AdobeカメラアプリがAIで写真を批評する新機能を追加

原題: Adobe camera app’s new feature will critique your photos using AI

なぜ重要か

AdobeがLLMを活用した写真教育的フィードバック機能を実験的アプリで展開しており、クリエイティブAIツールの新たなユースケースとして業界に示唆を与える。

Adobeは実験的なiOSカメラアプリ「Project Indigo」に、LLMを活用した写真批評・編集提案機能を追加した。2026年7月20日に発表されたこのアップデートでは、AIによる構図・照明・色彩・感情的インパクトの評価に加え、高度なオブジェクト除去、被写界深度生成、スタイル転送機能も導入される。

AdobeはiOS向け実験的カメラアプリ「Project Indigo」に複数のAI新機能を追加すると発表した。
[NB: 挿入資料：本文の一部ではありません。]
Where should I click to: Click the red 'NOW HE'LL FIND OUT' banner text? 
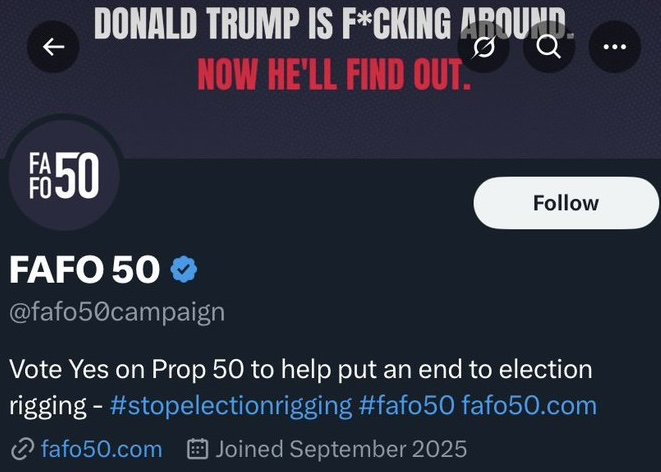333,73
同アプリは昨年ローンチされ、プロ向けコントロールやマルチフレーム超解像、各種撮影モードを提供してきた。

プロジェクトを統括するMarc Levoy氏は、Google Pixel向けカメラ開発にも携わった人物。同氏は「多くの生成AIツールはプロンプトベースの編集を採用しているが、適切なプロンプトを見つけることは困難な場合が多い」と指摘し、新機能の多くをボタン操作で確定的な結果を得られる設計にしたと説明した。

新機能の柱は2つある。1つ目は「写真批評(Photo Critique)」で、構図・照明・色彩・感情的インパクトについてプロフェッショナル視点の評価を提供する。2つ目は「撮影・編集提案(Capture and Edit Suggestions)」で、フレーミングや露出の変更方法、ビューファインダー内のオブジェクト調整に関する再撮影のヒントを提示する。また、既存写真をAdobe Lightroomのコントロールで改善する方法も案内する。
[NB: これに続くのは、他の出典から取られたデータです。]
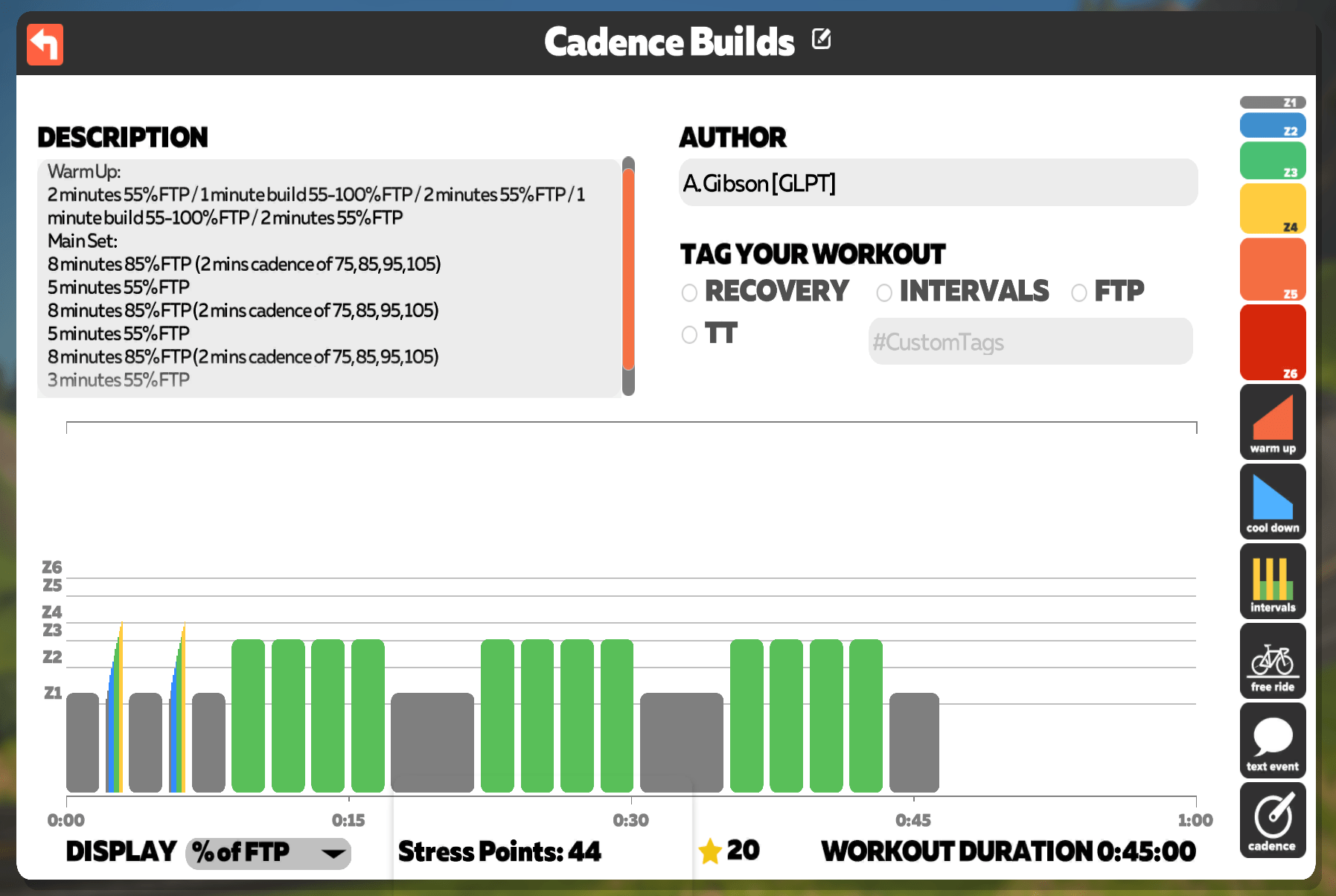Choose the cadence tool
This screenshot has width=1336, height=896.
coord(1273,820)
オブジェクト除去機能は、従来のApple Photos・Google Photos・Adobe Photoshopと異なり、手動で対象を囲む操作が不要。背景の人物・ゴミ・電線・電柱・フェンス・車両などをトグルで選択して除去でき、カスタムオブジェクトの指定も可能。テスト時には背景の人物とその持ち物をアーティファクトなしで除去できた。

さらに、AI生成によるボケ(被写界深度)効果や、水彩・ペン&インク・インクライン+カラーウォッシュ・モノクロ・逆光などのスタイル転送機能も追加される。